Here’s an image for the textbooks:

gracilis2Ants, like butterflies, pass through egg, larva, and pupa phases on their way to adulthood. While in Florida earlier in this summer I found a nest of the twig ant Pseudomyrmex gracilis with brood present in all stages, providing the material to make these images.

The key was placing the developing ants on a glass slide.  This provided distance between them and the cardboard background, so that the backdrop is blurred while the insects remain in sharp focus.  These images are not what I’d call fine art, but I’m happy with them as solid illustrations of ant biology.

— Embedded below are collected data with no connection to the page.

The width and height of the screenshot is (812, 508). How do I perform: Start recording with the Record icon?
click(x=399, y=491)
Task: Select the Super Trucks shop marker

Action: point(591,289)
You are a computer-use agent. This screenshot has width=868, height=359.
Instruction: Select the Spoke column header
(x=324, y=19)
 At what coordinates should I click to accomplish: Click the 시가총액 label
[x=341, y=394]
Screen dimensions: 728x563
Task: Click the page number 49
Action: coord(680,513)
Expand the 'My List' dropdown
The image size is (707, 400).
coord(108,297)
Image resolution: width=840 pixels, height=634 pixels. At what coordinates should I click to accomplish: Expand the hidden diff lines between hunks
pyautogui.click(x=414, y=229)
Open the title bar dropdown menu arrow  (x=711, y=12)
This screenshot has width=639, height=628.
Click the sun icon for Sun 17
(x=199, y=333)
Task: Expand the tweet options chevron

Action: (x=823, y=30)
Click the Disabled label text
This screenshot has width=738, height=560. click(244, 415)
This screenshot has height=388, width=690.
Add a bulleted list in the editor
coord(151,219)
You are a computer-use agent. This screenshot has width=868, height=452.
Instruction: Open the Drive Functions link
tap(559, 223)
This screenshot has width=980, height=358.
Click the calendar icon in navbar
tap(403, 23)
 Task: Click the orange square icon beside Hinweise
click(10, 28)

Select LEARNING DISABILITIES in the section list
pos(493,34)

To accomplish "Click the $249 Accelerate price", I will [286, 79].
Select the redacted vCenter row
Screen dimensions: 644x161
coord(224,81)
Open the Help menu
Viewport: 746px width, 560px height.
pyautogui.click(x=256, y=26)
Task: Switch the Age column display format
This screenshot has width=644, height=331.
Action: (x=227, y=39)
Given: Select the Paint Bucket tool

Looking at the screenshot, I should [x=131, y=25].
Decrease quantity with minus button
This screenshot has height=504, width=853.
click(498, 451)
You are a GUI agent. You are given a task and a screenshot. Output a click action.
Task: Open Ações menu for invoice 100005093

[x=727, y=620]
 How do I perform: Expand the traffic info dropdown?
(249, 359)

photo details (both photos): Canon mp-e 65mm 1-5x macro lens on a Canon EOS 50D
ISO 100, f/11, 1/160 sec, twin flash diffused through tracing paper

17 thoughts on “Ant Metamorphosis”

  1. James C. Trager

    For some reason, my first response to this is it makes me think that someone needs to write an introductory (i.e., children’s) book on ants with modern concepts and illustrated with modern fine photography. This could be a great inclusion in such.

  2. The only thing it lacks is a queen laying eggs. 🙂 Also mating ants. 🙂
    You should make some photos of the XXX action of the ant world. 🙂

  3. that’s wonderful work and many thanks for sharing……..this is first time i am seeing different stages of ant life cycle…….all famous text books usually carry drosophila or butterfly images ………………is it possible to have a higher resolution of these images???


  4. I am still a college student majoring in Entomology. This is really awesome! Love your pictures and specific knowledge related to this microworld.